Records from a dataset
+---+

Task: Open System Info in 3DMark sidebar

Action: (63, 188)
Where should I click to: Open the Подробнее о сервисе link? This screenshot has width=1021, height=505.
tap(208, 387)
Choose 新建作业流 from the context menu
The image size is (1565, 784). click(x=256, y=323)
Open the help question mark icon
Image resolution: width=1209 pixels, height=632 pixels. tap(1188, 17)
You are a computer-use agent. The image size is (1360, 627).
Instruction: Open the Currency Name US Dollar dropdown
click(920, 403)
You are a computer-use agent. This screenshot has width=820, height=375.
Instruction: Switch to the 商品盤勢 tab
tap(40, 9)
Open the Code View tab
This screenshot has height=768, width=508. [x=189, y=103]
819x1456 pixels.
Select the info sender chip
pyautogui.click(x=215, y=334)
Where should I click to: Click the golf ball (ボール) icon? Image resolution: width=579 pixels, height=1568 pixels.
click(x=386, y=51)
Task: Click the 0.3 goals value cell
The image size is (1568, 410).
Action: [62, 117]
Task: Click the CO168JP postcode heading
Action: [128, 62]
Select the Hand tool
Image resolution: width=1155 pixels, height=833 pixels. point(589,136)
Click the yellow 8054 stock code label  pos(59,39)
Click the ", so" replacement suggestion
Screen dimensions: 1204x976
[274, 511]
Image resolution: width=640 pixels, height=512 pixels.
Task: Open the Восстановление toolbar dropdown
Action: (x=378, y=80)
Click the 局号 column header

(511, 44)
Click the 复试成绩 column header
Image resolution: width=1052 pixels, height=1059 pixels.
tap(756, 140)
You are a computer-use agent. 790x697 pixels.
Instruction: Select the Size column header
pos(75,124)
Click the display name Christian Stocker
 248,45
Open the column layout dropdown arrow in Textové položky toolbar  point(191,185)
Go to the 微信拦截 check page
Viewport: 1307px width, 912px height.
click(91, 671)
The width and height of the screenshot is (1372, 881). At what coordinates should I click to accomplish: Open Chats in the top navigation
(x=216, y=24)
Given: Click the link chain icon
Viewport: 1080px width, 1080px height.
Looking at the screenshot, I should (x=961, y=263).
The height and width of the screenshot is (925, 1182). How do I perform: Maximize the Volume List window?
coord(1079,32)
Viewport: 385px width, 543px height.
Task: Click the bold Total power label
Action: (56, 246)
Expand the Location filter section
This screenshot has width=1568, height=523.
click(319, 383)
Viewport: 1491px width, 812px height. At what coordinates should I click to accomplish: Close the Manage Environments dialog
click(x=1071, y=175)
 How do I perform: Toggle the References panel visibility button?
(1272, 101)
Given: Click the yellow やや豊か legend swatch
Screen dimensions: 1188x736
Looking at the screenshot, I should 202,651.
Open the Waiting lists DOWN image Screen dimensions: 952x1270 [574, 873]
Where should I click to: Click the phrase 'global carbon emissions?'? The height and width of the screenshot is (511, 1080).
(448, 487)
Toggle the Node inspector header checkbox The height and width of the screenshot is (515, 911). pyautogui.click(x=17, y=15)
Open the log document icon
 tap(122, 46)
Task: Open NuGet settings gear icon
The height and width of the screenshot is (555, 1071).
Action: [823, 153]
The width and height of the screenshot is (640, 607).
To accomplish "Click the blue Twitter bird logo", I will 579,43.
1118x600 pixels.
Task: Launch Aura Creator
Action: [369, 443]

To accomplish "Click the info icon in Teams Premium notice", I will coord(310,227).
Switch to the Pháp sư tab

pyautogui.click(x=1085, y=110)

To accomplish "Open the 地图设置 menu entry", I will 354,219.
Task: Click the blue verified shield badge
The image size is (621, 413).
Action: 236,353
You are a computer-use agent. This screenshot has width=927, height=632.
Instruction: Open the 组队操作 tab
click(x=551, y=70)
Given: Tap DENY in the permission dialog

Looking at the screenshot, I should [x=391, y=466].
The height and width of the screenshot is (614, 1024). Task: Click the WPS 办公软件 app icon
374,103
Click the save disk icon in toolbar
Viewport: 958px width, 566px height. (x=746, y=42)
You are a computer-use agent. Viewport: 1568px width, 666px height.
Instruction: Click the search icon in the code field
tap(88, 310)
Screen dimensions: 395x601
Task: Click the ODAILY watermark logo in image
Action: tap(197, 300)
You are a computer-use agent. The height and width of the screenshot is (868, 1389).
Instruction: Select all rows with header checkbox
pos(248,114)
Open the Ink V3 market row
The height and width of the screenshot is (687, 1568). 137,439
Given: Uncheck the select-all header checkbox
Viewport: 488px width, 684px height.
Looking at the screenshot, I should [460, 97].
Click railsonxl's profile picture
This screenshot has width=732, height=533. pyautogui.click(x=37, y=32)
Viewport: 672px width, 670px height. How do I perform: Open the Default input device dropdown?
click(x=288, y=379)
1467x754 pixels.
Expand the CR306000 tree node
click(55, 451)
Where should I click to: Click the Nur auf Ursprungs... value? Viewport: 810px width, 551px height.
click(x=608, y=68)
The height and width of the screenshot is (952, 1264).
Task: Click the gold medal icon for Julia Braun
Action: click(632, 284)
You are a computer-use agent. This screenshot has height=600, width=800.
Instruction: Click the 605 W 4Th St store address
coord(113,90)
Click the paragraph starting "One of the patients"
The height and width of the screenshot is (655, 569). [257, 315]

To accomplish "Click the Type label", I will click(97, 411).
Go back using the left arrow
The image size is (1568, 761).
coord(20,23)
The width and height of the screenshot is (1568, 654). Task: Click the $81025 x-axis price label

+---+

* **Exercise details**
Search the records above for "agent" and copy every line that has it.

* **Exercise solution**
You are a computer-use agent. The image size is (1360, 627).
You are a computer-use agent. This screenshot has width=820, height=375.
You are a computer-use agent. 790x697 pixels.
You are a computer-use agent. This screenshot has width=927, height=632.
You are a computer-use agent. Viewport: 1568px width, 666px height.
You are a computer-use agent. The height and width of the screenshot is (868, 1389).
You are a computer-use agent. This screenshot has height=600, width=800.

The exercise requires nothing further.